*Tasks*.
(A) According to the Cell-veto Monte Carlo README, which storage mechanism selects 3D?
(B) Rewrite the passage of the Cell-veto Monte Carlo README that begins at the words "stor: select storage" and stops after "set interaction type.", with "simulation box" in place of "periodic box".

#### Article ####

This is a complete implementation of Cell-veto Monte Carlo (CVMC) for a number
of typical model potentials, in 2D and 3D. The code has been tested in
particular in the 2D / IPL (inverse power law) case. Some more obscure
features may still have bugs. Also, performance tuning is still missing. If
you run into problems, feel free to contact <sebastian.kapfer@fau.de>.

If you're using this, please cite the original publication,
Sebastian C. Kapfer, Werner Krauth:
"Cell-veto Monte Carlo algorithm for long-range systems"
http://journals.aps.org/pre/abstract/10.1103/PhysRevE.94.031302
arXiv:1606.06780 [cond-mat.stat-mech]

Building

In order to build the program, type the following:

make

Demo program

The demo program is intended to be modified according to your needs.
As is, it loads some starting configuration (you can find examples
in test/data), performs CVMC simulations, and writes periodic
snapshots. Usage:

./postlhc stor mono2d load test/data/hex-18144/ inter jellium4 exponent 1 strength 140.000000 seed 752 gofr

stor: select storage mechanism; mono2d for 2D, mono3d for 3D.
load: load a dataset, which is a directory containing two files:
periods gives the dimensions of the periodic box
coords.dat gives the particle's coordinates
inter: set interaction type.
jellium4: lattice-screened IPL
jellium3: screened IPL
ipl: bare IPL (exponent > D-1)
lj: Lennard-Jones
harddisk: hard disks
truncipl: truncated IPL
exponent, strength: set parameters of the interaction
seed: for the RNG.
gofr: enable writing radially averaged pair correlators along with the snapshots.

Implementing new interactions

See lj.cpp for a simple example with long-range interactions, and both
attractive and repulsive forces. If you have questions, feel free to mail
<sebastian.kapfer@fau.de>.

Order parameters

order.py computes some of the observables required to assess the
phase transition behavior of two-dimensional systems. If you
use this, please cite http://dx.doi.org/10.1103/PhysRevLett.114.035702
as well.

#### Data ####

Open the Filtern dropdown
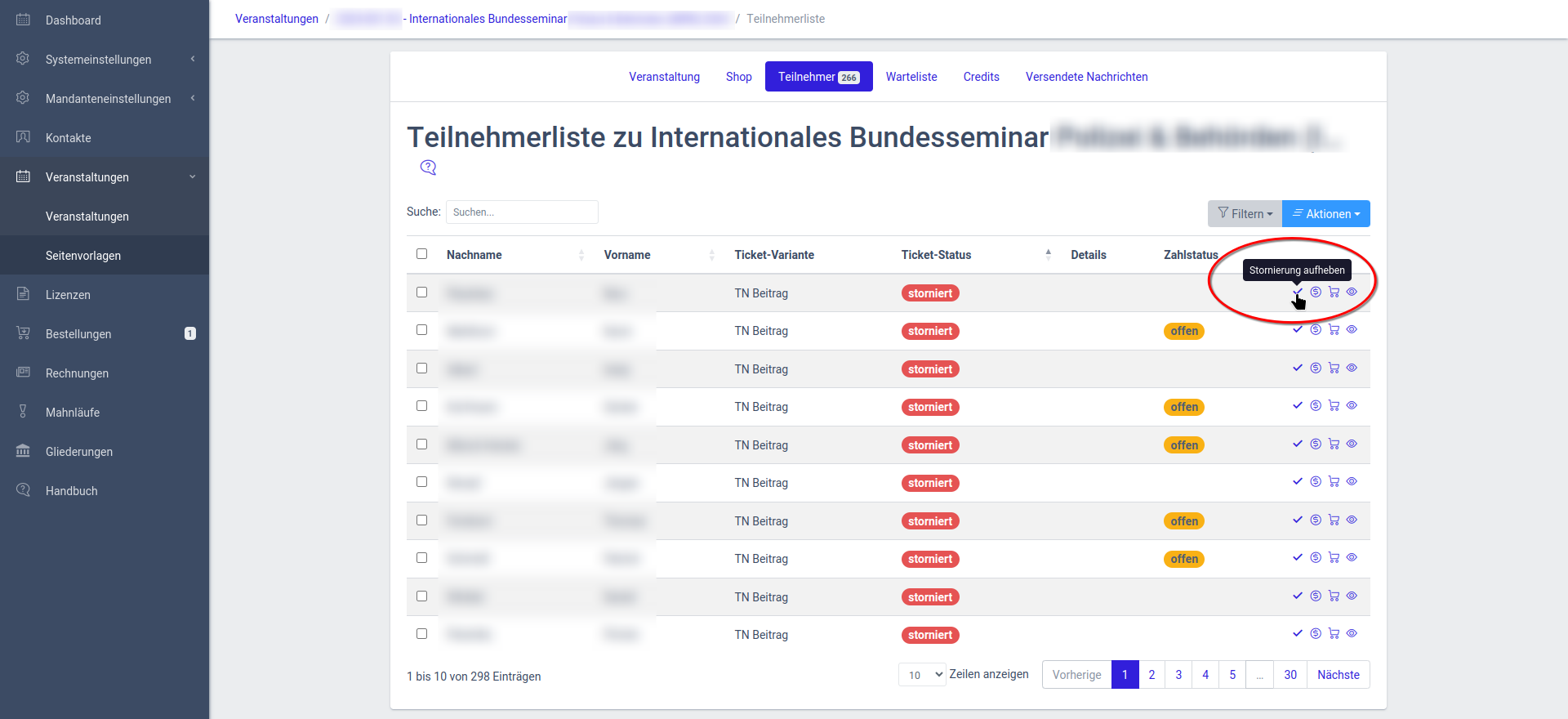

####

*Solutions for each task*.
(A) mono3d

(B)
stor: select storage mechanism; mono2d for 2D, mono3d for 3D.
load: load a dataset, which is a directory containing two files:
periods gives the dimensions of the simulation box
coords.dat gives the particle's coordinates
inter: set interaction type.